Study material:
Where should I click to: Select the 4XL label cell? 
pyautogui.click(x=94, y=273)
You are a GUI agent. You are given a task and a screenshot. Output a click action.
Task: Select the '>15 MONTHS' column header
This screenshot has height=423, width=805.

Work item: Each line of the entries that contains "screenshot" counts once; state the total as a bare number.

Answer to this problem: 2